2 thoughts on “Long ER Waits: Half Of CT Hospitals Over National Average Of 28 Minutes

  1. As a 17 year EMT, there are several things that should be clarified in this article:

    1) How are wait times measured?
    Is it the moment a patient walks through the door? From when they are triaged (which can take 5-15 minutes)? Registered? Moved into a cubicle and seen by a nurse? Or doctor?

    2) Several hospitals have begun registering their patients before a nurse can triage them. Finding a registration clerk can sometimes result in a delay in care. This is a relatively new thing and I don’t understand why they do it – probably for better tracking of resources, cost containment, or maybe to comply with a new Obamacare regulation?

    3) The article suggests that patients brought in by ambulance ALWAYS are seen first. NOT TRUE!!!!
    In fact, this has been a very mistaken notion we deal with every day. It is NOT APPROPRIATE that patients brought in by ambulance are necessarily seen first unless of course they need to be.

    Every day, the ambulance and 911 system is abused by patients, nursing homes and families that call for a relatively routine problem. You’d be surprised at how often these patients can walk on their own, brought in by ambulance and their families follow the ambulance in their own vehicle. Many believe they will circumvent long wait times because they come in by ambulance.

    Patients with low acuity are often placed back in the waiting room, or perhaps a bed just inside the door and will wait just as long as if they had walked in on their own. Yet, this still results in delays for crews to get their gear back together while dispatchers are calling them for the next 911 call.

    Of course, with severe – or questionable conditions should call 911. Ambulance personnel can radio ahead to have appropriate staff standing by when they arrive. Chest pain, difficulty breathing, symptoms of strokes (sudden headache, numbness, weakness on one side, slurred speech, blurred vision and other neurological symptoms), severe pain, bleeding, trauma, etc. should always call 911. Anyone who cannot ambulate should call for an ambulance as well. For instance, severe debilitating back pain is a condition that many patients apologize for, yet ambulance personnel are specially trained to assist with.
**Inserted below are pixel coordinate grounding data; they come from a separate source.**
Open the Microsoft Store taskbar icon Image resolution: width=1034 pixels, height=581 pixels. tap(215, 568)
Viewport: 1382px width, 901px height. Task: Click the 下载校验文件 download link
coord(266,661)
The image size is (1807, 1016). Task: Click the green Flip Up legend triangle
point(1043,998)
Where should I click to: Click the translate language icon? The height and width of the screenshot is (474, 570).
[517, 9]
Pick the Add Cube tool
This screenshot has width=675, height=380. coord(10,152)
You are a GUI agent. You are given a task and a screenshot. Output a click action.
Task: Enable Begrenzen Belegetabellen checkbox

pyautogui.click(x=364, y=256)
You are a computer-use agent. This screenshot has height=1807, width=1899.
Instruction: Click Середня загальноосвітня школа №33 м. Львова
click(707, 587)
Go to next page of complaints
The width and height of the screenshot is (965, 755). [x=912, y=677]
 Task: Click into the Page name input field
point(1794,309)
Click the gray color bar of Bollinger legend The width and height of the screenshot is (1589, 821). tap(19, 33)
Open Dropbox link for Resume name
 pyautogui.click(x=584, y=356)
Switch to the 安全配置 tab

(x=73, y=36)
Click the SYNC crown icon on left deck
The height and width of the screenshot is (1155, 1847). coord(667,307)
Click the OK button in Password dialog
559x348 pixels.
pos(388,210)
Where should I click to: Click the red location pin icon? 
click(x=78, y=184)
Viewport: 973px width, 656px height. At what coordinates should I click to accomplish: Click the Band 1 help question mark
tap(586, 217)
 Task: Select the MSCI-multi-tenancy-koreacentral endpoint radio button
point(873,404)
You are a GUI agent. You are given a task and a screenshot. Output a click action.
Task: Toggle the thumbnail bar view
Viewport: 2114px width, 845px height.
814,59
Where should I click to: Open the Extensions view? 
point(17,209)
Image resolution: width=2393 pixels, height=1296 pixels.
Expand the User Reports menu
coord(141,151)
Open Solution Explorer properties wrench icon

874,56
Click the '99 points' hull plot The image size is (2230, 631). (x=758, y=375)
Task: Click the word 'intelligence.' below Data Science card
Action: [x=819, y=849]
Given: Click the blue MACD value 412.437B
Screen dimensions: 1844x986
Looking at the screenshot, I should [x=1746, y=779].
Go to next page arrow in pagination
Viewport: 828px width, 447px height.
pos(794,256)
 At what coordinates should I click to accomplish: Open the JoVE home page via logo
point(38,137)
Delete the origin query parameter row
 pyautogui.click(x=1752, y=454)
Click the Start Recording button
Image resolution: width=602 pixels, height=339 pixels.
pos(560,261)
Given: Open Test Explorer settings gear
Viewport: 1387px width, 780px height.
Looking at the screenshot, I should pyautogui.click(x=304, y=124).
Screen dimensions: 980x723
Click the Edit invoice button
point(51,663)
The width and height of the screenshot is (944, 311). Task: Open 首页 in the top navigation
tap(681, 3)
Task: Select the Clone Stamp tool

    4) Why do patients use the ER on such a frequent basis?
    It would nice to do a survey on why the ER is used as opposed to another appropriate medical resource. And I think the results would be surprising and not necessarily the stereotypical reasons that many may think. Sometimes other facilities are not open after hours or on weekends or a patient can’t get a quick enough appointment. Often, chronic conditions pop up. Extended Care Facilities (nursing homes) comprise a very large percentage of all ambulance calls.
    It would be interesting to see -either at intake or discharge -to see if a more appropriate setting could have been used for some of these patients if the consumers knew about them, or such resources were available. Of course, the fear of doing such a survey could bring on the concern that these reasons would be denied by an insurance company when the purpose is only to improve the healthcare system as a whole.